RECORDS SHOWN:
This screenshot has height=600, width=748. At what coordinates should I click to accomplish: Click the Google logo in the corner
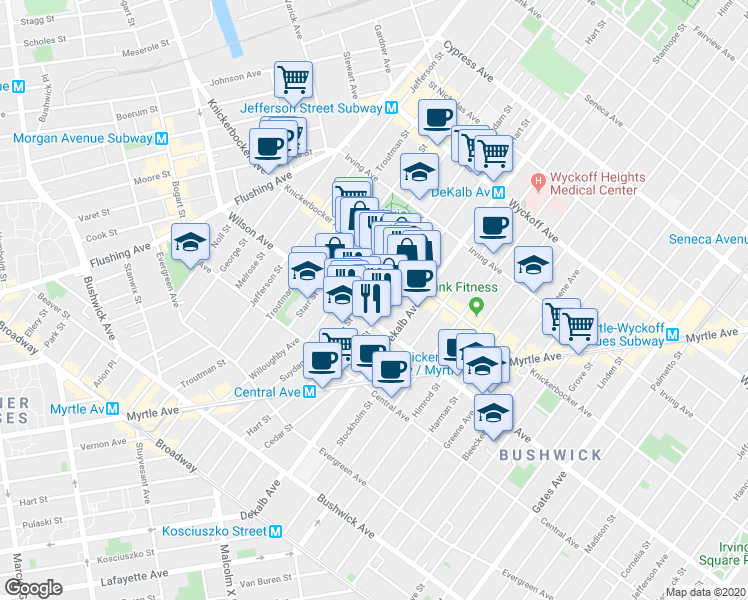click(x=32, y=588)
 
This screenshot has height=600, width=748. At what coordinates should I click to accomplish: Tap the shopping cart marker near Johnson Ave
click(x=293, y=78)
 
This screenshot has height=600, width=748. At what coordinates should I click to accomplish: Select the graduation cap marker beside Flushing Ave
click(x=189, y=242)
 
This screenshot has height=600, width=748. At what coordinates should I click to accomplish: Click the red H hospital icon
click(x=539, y=181)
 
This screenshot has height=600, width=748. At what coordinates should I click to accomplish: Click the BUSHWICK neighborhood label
click(x=551, y=455)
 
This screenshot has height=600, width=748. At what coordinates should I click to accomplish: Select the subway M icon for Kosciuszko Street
click(x=275, y=532)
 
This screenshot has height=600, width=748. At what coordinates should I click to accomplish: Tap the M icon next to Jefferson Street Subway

PROMPT:
Reproduce, character for character, everything above from the line containing "near Johnson Ave" down to the line containing "click(x=539, y=181)".

EXERCISE RESPONSE:
This screenshot has height=600, width=748. At what coordinates should I click to accomplish: Tap the shopping cart marker near Johnson Ave
click(x=293, y=78)
 
This screenshot has height=600, width=748. At what coordinates should I click to accomplish: Select the graduation cap marker beside Flushing Ave
click(x=189, y=242)
 
This screenshot has height=600, width=748. At what coordinates should I click to accomplish: Click the red H hospital icon
click(x=539, y=181)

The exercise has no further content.